What you should do: Repeat nothing but the lines below running from the one containing "This screenshot has width=405, height=720." to the one containing "Task: Open filter triangle on drat attribute". Keep both end lines.

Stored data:
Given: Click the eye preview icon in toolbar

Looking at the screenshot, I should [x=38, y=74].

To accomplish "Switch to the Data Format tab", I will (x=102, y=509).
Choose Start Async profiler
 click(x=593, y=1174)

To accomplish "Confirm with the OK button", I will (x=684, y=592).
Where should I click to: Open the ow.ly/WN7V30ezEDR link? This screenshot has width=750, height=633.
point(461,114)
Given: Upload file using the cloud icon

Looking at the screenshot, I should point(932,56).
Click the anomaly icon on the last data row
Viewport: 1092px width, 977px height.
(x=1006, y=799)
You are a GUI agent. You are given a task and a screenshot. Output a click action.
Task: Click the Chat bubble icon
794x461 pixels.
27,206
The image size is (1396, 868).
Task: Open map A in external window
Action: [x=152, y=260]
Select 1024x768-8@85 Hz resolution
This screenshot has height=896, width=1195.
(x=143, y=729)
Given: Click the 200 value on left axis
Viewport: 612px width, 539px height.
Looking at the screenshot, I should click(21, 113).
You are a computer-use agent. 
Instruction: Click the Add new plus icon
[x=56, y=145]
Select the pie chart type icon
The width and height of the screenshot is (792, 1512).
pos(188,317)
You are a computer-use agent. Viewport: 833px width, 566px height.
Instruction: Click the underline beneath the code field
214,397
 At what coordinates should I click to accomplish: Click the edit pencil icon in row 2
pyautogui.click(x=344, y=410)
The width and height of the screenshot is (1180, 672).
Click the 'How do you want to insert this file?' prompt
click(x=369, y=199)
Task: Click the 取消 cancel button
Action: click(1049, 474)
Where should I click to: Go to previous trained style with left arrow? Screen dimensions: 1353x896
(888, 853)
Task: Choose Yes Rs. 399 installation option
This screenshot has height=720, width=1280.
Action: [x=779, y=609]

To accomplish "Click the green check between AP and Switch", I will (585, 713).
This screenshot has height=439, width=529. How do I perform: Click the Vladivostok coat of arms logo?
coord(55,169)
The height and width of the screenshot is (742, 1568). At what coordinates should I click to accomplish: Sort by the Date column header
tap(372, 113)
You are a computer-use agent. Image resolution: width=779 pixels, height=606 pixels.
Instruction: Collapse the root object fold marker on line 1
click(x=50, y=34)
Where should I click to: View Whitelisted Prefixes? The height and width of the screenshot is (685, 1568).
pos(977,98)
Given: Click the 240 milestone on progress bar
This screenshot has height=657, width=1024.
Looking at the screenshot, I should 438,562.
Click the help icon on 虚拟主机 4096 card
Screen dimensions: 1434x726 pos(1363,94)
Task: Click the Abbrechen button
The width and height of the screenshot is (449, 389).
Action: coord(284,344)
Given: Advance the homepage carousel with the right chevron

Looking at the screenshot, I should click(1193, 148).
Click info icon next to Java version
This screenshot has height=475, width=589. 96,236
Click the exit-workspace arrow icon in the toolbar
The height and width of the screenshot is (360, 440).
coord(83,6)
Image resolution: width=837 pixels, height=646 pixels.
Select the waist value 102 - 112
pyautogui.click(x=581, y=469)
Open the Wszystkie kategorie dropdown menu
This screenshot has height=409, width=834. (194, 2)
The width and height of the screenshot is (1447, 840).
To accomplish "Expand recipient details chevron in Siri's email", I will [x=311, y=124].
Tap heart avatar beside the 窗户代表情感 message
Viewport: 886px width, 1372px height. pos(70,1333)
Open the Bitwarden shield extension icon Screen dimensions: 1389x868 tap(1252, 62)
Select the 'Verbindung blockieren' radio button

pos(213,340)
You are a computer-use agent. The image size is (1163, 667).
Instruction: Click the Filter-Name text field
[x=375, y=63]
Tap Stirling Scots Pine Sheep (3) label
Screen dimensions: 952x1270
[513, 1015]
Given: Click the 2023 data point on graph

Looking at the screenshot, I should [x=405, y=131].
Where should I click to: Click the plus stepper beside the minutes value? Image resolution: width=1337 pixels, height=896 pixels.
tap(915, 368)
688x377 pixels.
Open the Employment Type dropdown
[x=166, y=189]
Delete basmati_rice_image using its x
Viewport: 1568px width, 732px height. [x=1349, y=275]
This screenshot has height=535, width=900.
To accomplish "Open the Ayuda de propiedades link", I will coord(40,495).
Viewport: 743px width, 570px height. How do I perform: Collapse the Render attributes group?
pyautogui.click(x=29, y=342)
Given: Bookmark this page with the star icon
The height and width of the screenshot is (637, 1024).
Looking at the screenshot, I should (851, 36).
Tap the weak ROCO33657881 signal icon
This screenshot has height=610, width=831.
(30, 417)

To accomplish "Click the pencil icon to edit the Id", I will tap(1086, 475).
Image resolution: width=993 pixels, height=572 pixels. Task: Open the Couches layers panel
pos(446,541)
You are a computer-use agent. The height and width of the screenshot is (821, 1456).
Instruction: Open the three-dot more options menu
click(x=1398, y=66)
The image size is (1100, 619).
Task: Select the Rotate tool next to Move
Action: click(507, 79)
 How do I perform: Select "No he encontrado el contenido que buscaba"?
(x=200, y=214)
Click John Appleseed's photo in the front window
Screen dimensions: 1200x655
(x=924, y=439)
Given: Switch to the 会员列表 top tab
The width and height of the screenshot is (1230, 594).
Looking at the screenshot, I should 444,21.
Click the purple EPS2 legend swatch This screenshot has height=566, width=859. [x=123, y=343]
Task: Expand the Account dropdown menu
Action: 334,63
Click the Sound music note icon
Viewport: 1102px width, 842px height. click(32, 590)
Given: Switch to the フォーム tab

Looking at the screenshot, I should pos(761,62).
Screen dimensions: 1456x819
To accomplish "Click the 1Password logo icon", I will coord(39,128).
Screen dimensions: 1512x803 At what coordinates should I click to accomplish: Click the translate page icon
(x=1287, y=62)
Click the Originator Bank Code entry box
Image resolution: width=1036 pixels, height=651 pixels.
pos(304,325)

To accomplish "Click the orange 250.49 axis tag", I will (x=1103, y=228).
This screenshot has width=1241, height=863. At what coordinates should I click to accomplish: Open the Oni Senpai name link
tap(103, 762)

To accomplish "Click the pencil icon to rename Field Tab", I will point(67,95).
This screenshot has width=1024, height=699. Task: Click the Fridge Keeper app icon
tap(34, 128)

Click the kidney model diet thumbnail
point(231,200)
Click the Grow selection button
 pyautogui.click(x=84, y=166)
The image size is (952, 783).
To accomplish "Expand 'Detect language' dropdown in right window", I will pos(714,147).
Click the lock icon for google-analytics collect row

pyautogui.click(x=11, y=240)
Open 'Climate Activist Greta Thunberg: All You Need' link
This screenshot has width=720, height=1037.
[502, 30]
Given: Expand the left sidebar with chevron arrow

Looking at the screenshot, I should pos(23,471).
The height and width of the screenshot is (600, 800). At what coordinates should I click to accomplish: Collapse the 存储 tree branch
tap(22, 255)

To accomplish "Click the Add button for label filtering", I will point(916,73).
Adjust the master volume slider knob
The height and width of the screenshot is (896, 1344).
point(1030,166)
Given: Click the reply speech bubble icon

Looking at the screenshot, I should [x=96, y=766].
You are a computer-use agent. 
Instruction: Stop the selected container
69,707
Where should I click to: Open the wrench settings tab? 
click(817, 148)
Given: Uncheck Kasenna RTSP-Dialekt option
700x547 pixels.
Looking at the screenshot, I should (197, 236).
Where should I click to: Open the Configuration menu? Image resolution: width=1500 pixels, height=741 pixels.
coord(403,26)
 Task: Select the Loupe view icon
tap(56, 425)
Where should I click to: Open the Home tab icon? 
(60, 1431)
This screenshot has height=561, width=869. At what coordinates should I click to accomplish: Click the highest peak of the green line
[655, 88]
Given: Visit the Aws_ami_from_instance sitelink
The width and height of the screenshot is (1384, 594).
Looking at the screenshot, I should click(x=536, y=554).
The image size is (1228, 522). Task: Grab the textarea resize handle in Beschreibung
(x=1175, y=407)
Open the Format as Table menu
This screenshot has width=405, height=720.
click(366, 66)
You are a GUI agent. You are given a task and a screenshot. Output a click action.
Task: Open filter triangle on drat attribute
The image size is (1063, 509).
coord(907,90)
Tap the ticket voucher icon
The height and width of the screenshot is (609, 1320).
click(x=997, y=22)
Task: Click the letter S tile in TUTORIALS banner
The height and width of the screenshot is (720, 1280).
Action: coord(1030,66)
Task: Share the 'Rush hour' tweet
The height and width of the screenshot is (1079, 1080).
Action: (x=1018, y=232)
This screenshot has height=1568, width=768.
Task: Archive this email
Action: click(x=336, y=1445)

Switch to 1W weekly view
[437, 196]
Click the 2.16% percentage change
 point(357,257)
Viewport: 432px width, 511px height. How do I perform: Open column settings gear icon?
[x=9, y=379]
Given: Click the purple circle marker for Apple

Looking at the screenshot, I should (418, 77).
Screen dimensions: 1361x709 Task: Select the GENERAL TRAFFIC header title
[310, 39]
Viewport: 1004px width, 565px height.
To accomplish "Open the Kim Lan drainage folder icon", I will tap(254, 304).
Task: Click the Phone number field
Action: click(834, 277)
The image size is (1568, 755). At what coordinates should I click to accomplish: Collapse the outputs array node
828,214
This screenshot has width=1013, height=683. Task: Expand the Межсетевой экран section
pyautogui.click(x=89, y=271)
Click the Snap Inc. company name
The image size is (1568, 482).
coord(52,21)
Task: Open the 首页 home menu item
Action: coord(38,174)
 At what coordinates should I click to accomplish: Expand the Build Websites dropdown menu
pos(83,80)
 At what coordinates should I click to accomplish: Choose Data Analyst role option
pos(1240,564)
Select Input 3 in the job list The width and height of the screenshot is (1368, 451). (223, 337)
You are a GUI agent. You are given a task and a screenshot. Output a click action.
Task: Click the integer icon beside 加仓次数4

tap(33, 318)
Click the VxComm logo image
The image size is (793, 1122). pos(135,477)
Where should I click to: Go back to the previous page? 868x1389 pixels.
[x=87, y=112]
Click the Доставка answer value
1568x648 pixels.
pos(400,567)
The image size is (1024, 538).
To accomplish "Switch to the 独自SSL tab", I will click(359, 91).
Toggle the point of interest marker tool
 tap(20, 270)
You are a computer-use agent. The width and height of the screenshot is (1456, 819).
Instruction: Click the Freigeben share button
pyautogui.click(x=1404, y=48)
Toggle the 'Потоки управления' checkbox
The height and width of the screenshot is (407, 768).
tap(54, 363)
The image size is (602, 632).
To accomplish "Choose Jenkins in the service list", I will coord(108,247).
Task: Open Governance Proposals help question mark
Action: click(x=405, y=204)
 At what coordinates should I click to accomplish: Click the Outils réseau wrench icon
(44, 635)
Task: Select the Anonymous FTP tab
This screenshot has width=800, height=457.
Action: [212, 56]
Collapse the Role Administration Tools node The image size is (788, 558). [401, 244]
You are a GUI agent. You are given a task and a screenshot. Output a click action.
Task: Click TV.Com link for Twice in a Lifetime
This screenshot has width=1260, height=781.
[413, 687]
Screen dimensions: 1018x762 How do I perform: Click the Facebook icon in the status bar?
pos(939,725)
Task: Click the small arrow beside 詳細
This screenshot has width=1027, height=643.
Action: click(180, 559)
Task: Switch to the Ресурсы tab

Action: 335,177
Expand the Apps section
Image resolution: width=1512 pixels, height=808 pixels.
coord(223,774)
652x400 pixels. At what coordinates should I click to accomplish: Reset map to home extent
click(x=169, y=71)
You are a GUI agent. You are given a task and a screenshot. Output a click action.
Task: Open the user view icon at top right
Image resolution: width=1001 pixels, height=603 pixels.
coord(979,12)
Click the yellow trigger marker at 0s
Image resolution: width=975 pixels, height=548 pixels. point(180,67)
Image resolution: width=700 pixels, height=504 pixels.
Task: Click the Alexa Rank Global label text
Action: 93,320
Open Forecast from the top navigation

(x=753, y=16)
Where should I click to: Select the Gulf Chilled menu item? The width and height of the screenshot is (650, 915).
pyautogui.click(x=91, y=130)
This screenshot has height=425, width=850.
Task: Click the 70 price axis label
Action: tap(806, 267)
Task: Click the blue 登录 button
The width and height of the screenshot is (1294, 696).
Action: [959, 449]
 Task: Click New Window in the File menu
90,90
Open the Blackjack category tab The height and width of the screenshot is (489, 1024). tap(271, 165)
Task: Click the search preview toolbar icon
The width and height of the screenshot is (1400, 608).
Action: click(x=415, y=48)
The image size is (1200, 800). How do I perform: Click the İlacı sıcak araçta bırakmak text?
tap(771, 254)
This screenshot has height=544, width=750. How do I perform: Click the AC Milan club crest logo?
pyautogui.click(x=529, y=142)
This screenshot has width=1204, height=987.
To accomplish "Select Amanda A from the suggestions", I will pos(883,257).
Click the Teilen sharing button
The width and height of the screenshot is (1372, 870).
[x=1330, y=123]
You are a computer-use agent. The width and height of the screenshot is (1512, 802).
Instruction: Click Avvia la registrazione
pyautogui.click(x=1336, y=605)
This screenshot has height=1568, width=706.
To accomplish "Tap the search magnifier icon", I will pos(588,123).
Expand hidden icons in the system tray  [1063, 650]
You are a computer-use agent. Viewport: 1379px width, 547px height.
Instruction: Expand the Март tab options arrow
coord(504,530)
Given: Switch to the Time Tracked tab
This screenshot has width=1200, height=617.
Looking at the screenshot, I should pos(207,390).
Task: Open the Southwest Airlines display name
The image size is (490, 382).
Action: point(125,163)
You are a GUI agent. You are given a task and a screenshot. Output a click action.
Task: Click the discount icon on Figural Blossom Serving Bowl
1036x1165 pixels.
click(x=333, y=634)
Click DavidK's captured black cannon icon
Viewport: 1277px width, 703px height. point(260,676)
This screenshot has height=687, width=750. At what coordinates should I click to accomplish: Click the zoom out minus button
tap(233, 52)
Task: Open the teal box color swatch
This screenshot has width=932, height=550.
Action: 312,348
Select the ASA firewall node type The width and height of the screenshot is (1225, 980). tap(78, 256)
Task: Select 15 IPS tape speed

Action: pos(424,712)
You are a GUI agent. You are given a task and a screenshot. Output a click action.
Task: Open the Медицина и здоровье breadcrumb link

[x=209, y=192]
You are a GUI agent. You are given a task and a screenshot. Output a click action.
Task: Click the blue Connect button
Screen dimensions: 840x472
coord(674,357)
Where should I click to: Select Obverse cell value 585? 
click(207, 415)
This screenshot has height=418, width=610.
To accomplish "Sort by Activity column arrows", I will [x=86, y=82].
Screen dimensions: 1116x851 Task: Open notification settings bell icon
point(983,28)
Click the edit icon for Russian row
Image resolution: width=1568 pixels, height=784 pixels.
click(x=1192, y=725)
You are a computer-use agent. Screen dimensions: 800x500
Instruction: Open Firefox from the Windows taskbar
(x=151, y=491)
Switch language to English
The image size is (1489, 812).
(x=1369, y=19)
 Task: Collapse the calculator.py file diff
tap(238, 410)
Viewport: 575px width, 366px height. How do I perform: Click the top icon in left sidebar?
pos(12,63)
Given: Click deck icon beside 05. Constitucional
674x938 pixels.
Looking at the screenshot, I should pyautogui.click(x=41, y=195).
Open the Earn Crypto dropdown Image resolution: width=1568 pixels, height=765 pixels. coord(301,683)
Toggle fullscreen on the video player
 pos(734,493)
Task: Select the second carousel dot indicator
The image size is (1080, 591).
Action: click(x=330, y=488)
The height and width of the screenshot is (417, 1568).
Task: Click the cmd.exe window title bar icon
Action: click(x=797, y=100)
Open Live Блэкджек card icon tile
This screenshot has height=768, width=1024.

Solution to this problem:
This screenshot has width=405, height=720.
click(366, 66)
You are a GUI agent. You are given a task and a screenshot. Output a click action.
Task: Open filter triangle on drat attribute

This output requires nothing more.